_Text excerpt_

════

Martha Munizzi has become one of the driving forces in gospel music for the last few years, and she has a Stellar awards and Billboard chart-topping songs to prove it. I recently spoke with this multi-talented artist by telephone and is happy to share it with you right here on our website.
Martha, how are you doing today?
I am blessed, thank you.
I wanted to do this interview with you for a while, and we’re just getting around to it and I’m grateful and happy!
Thank you, I’m glad that we’re able to do it fianlly!
How long have you been singing?
I’ve been singing since I was about 8 year’s old and I grew up in a singing family, my parents were ministers. My mom taught us all how to sing, my sisters and I, and I’ve just been singing in churches and helping in youth groups, choirs, worship teams and I’ve been a music director for many years, so it’s been a part of my life for a long time.
Where are you from?
I am from Orlando Florida, my husband and I and our three children. We live right here in Orlando.
How did you get started as far as writing? There’s no doubt you are a great songwriter.
Thank you very much! I love writing. When I was a teenager I tried my hand at it, and never thought of myself as a songwriter. I remember as a teenager we had a little band that would travel called Testament, and we would sing a lot of cover songs, so we said, “let’s try to write our own songs” and then writing became something that I really like to do. As I got older, I started writing more praise & worship type songs. Over the years I cultivated that gift and now consider myself a songwriter.
When did you get that big break as far as your songwriting goes?
It has been one of those gradual, organic processes. Alvin Slaughter was the first person to ever record one of my songs. A song I wrote years ago called “He’s Already Provided” that I finally just recorded myself on my brand new CD after all these years, and then he recorded another of my songs called “Shout”, so those songs were getting heard and he was singing them in concerts, and “Shout” just took off. From then on there were “The Best Is Yet To Come”, Say The Name”, “Because of Who You Are”…they became anthem of the church, whoever would sing them, they just got picked up. The church is really the one who grabbed them and that’s where I got my big break I guess.
Well, there’s no doubt that if anyone never hears the name Martha Munizzi, close his eyes and listen to your music, and anyone never associate a face with it, they would swear that it is an African American lady singing…where did all that come from? You are awesome… you know that I’m sure!

════

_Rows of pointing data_
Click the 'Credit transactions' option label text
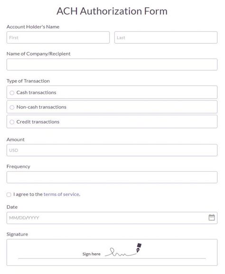This screenshot has height=274, width=225. click(x=38, y=122)
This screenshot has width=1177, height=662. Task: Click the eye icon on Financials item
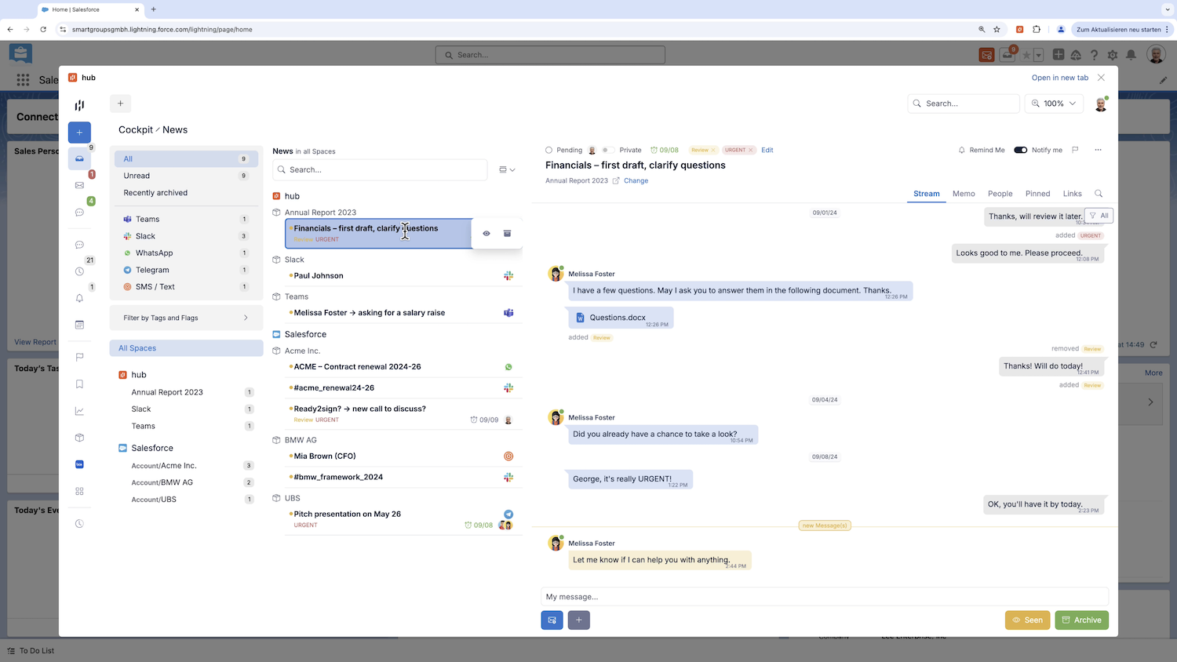(486, 234)
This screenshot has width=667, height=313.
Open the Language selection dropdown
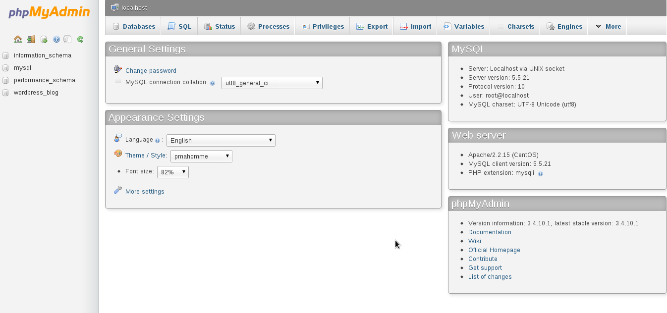[221, 140]
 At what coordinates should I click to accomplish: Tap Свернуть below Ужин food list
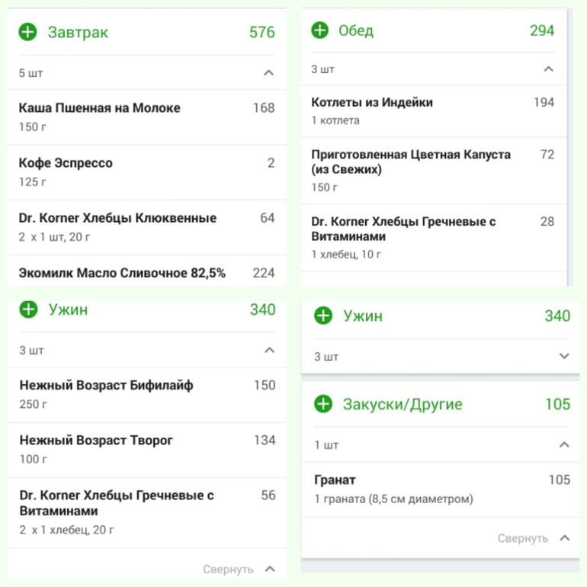coord(239,569)
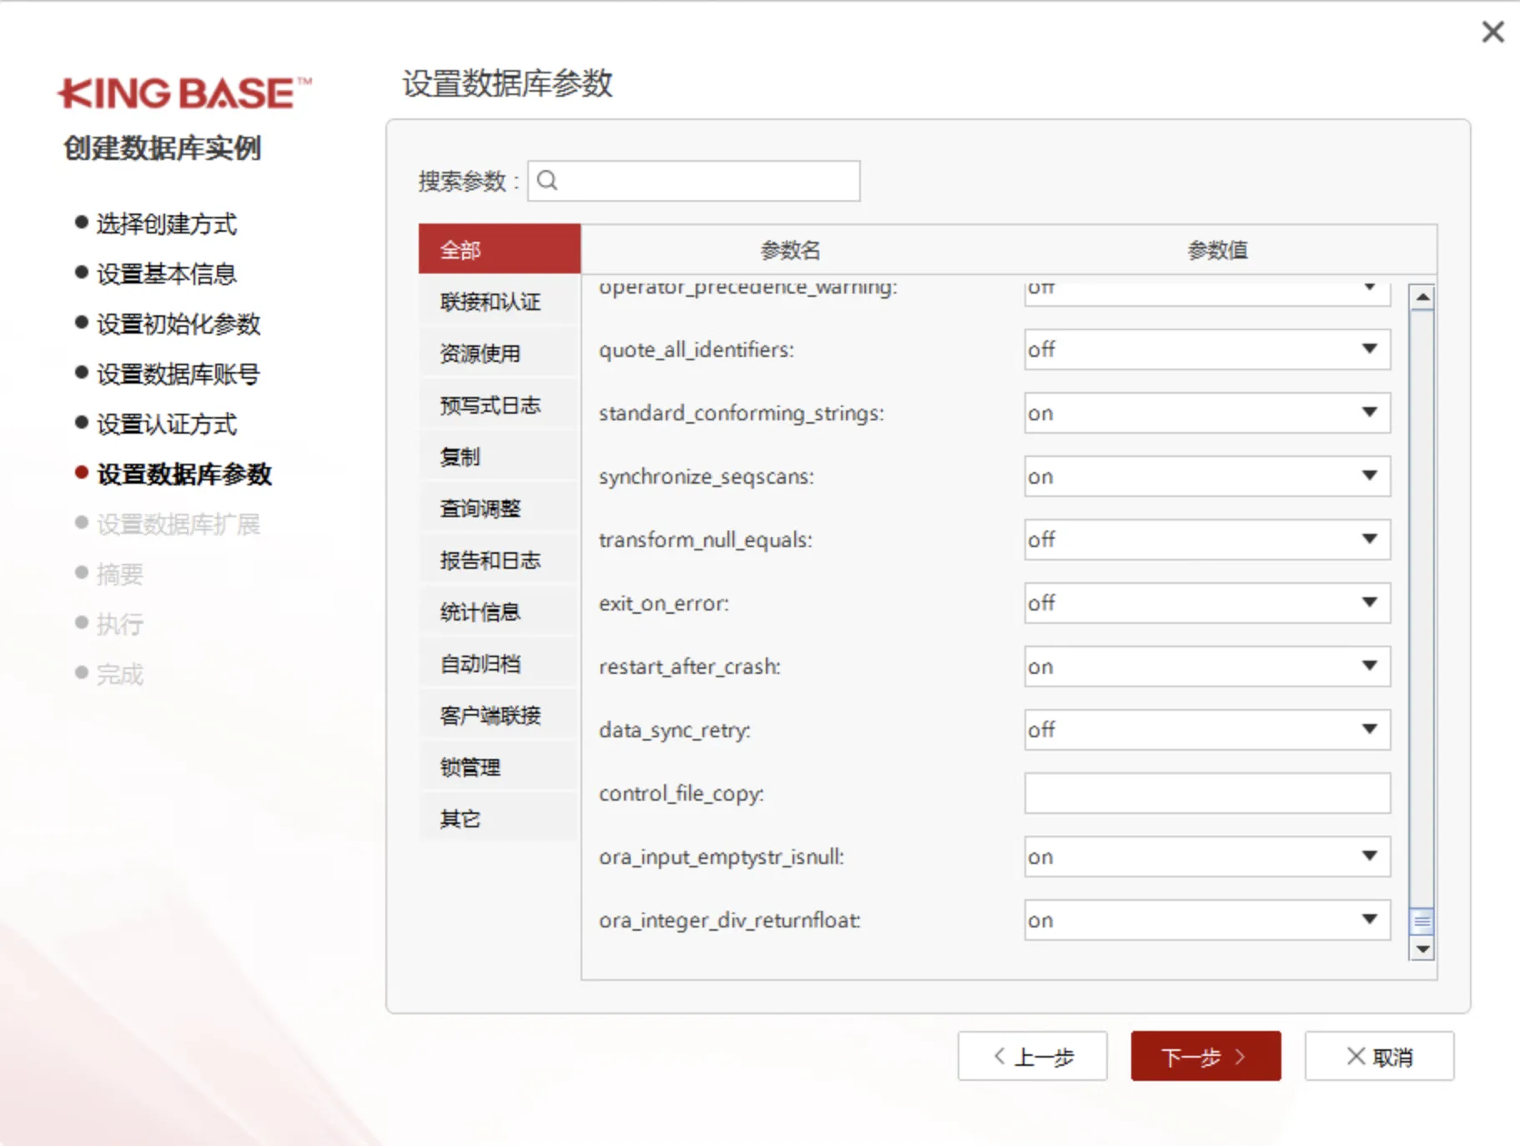Open the data_sync_retry dropdown
1520x1146 pixels.
click(1369, 730)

════

_Your task_
In the Martha Munizzi interview, who was the first person to record one of her songs? Please answer in a few words. The rows aren't needed for the task.

_The reply_
Alvin Slaughter